MDS on TVBy Steve Carpenter For
Often the network evening news broadcasts end with a human interest story. On March 29, NBC Nightly News featured Mennonite Disaster Service.
The segment told of plain-dressed Mennonite volunteers rebuilding homes in Grand Bayou, La., five years after Hurricane Katrina.
Brian Williams, the news anchor, led the story by saying he frequently visits disaster sites.
“Often the first people we see arriving on the scene to jump in, and help out, and rebuild, are the Mennonites,” he said. “Hurricane Katrina was no different. They arrived without fanfare, and they are still there.”
In Grand Bayou, reporter Kerry Sanders explained the efforts of Mennonite volunteers from Wisconsin and western Canada, who came for a week or two at a time, to rebuild storm-damaged homes with MDS.

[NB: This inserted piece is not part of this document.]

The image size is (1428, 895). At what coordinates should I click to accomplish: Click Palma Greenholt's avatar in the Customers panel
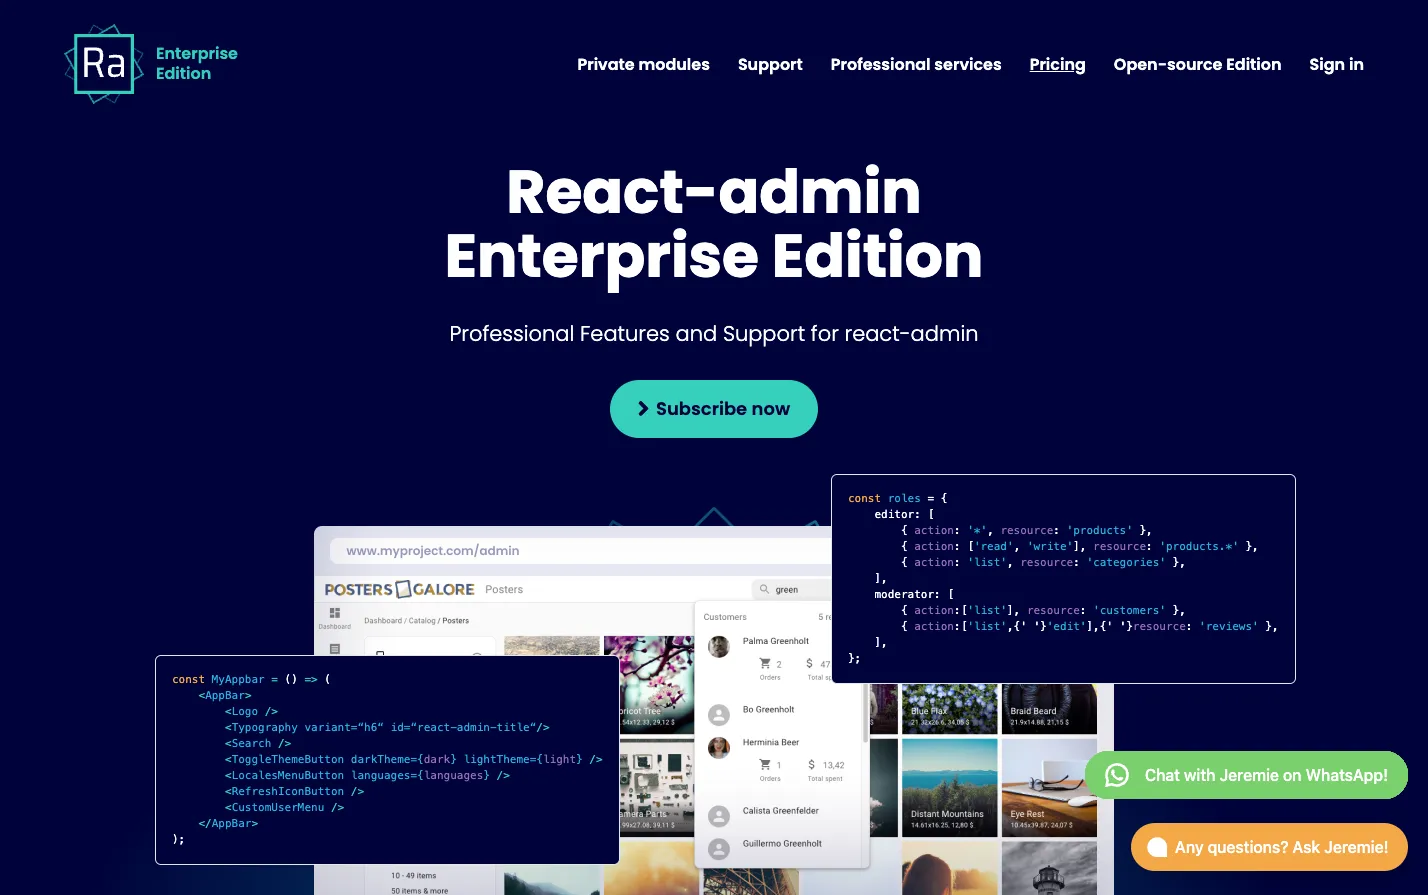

Sanders began the segment by saying, “Cajuns say they don’t know much about the strangers who dress old school and speak Dutch.” That would be Pennsylvania Dutch, a form of German.
He focused on the new home that MDS volunteers built for 65-year-old Dwight Reyes, who had lived with his wife for four and a half years on his fishing boat, with living space about the size of a prison cell.
“When outsiders promised him a new home and wanted nothing in return, he was skeptical,” Sanders said.
The camera showed a skiff traversing the bayou with an MDS emblem on its side, and then a “Mennonite Disaster Service Work Site” sign, followed by an interview with Scott Sundberg, MDS communications director.
Sundberg explained that Mennonites promote a “culture of service.” He compared what the Mennonites are doing in Louisiana to an Amish barn raising: “You help your neighbor.”